WRITTEN PROBLEM 1: Retype the section of the Proxmox Backup Server upgrade guide between "From the field: I" and "for USB/offsite copies.", inclusive.
WRITTEN PROBLEM 2: In the Proxmox Backup Server upgrade guide, how much free space on / should you aim for before starting?

SELECTED TEXT:
▼

In-Place Upgrade to Proxmox Backup Server 4.0 (Homelab Edition)

If your homelab matters, your backups matter more. Proxmox Backup Server (PBS) 4.0 is out now on Debian 13 “Trixie”, with a Linux 6.14 kernel and ZFS 2.3.3. Headline upgrades include native S3-compatible object storage, live RAIDZ expansion, and automatic sync on mount for removable datastores. Below is a straightforward, no-subscription in-place upgrade from PBS 3.4 → 4.0, with homelab-friendly notes.On this page:

From the field: I upgraded my PBS instance in-place and it went smoothly — but only because I took a backup of the backup server first (yes, the irony is not lost on me). In-place upgrades on infrastructure you depend on always warrant caution.

Why upgrade?

  • Modern base (Debian 13 “Trixie”) + Kernel 6.14 — better hardware support, performance, and security on mixed homelab gear.
  • ZFS 2.3.3 with live RAIDZ expansion — grow existing RAIDZ vdevs with minimal downtime.
  • Native S3-compatible object storage — point PBS at public or private S3-API storage; smart local caching reduces API calls and cost. Contents remain reusable for DR.
  • Automatic sync on mount — run sync jobs whenever a removable datastore is mounted; great for USB/offsite copies.

Before you start (quick checks)

Tip: Use SSH with tmux or screen. Don’t rely on the web console during the upgrade.

  1. Be on PBS 3.4 latest apt update && apt dist-upgrade proxmox-backup-manager versions # expect 3.4.2-1 or newer
  2. Back up your config tar czf ~/pbs3-etc-backup-$(date -I).tar.gz -C /etc proxmox-backup
  3. Free space: aim for ≥ 10 GB free on /. df -h /
  4. If PBS and PVE live on the same box, review the PVE 8→9 upgrade and switch both repos in sync.

Step 1 — Run the checklist

Fix what it flags, then re-run until clean. It’s advisory (no changes made) but catches common issues.

pbs3to4 --full

Step 2 — (Optional) Enable maintenance mode

Stop new backups starting mid-upgrade while keeping existing ones readable:

proxmox-backup-manager datastore update <DATASTORE-ID> --maintenance-mode read-only

Step 3 — Point APT at Trixie and the no-subscription PBS repo

No-subscription users: This adds the correct PBS 4 pbs-no-subscription repository in the modern deb822 format.

1) Flip Debian to Trixie

sed -i 's/bookworm/trixie/g' /etc/apt/sources.list

Also check files under /etc/apt/sources.list.d/ and comment out any remaining Bookworm entries.

2) Add the PBS 4 no-subscription repo (deb822 format)

▲

Dataset excerpt:
▼

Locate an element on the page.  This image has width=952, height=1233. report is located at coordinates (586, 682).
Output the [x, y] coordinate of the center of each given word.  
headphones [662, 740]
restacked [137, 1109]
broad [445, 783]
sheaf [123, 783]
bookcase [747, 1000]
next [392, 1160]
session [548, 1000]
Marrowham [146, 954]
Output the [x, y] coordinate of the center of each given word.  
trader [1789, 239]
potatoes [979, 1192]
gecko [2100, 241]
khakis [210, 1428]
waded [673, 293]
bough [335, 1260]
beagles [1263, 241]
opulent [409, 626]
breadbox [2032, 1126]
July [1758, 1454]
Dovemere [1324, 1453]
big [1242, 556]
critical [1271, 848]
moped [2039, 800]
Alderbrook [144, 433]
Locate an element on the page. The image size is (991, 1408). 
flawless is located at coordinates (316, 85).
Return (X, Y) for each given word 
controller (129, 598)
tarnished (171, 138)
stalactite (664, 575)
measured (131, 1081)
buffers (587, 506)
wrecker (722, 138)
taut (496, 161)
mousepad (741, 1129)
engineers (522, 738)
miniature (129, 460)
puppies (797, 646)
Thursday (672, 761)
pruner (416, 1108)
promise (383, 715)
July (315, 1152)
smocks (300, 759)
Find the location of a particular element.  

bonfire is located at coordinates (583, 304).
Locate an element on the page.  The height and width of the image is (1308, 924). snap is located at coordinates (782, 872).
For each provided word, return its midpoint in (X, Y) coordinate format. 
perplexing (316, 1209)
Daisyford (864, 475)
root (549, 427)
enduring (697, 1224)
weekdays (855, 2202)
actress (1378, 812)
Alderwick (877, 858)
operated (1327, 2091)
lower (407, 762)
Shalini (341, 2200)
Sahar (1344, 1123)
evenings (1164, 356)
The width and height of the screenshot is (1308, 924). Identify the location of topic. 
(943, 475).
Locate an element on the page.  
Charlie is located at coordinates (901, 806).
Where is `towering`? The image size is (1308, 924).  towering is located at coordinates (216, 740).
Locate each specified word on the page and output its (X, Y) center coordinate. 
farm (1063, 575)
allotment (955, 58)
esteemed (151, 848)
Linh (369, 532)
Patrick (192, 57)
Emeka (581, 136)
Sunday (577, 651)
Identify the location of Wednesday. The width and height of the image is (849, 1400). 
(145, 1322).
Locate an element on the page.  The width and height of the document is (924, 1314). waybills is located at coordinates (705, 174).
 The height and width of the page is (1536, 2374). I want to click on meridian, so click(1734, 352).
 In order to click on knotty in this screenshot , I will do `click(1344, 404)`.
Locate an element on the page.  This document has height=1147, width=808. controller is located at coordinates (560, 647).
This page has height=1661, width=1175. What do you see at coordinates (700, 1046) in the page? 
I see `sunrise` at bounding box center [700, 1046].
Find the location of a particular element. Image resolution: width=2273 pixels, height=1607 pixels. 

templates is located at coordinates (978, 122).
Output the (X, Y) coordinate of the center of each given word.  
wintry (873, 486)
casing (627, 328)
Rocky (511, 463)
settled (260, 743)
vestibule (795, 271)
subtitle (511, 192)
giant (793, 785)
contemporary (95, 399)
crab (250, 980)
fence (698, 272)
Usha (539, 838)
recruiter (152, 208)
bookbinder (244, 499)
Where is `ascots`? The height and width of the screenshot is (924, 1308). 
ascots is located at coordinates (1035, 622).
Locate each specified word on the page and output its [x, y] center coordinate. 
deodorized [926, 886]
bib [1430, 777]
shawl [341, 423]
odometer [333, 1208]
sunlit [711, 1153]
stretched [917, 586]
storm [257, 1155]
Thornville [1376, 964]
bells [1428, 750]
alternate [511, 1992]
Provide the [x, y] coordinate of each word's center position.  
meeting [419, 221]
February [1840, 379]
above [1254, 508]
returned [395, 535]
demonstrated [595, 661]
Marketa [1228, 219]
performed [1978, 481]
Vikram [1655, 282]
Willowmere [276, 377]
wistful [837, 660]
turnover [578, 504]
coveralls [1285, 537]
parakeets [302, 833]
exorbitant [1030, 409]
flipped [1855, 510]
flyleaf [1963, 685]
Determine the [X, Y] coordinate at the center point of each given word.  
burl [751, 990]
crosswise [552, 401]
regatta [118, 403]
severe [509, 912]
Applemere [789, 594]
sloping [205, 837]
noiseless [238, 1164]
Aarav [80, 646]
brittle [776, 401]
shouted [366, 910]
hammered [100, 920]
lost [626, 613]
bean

▲

WORKED SOLUTION 1:
From the field: I upgraded my PBS instance in-place and it went smoothly — but only because I took a backup of the backup server first (yes, the irony is not lost on me). In-place upgrades on infrastructure you depend on always warrant caution.

Why upgrade?

  • Modern base (Debian 13 “Trixie”) + Kernel 6.14 — better hardware support, performance, and security on mixed homelab gear.
  • ZFS 2.3.3 with live RAIDZ expansion — grow existing RAIDZ vdevs with minimal downtime.
  • Native S3-compatible object storage — point PBS at public or private S3-API storage; smart local caching reduces API calls and cost. Contents remain reusable for DR.
  • Automatic sync on mount — run sync jobs whenever a removable datastore is mounted; great for USB/offsite copies.

WORKED SOLUTION 2: At least 10 GB.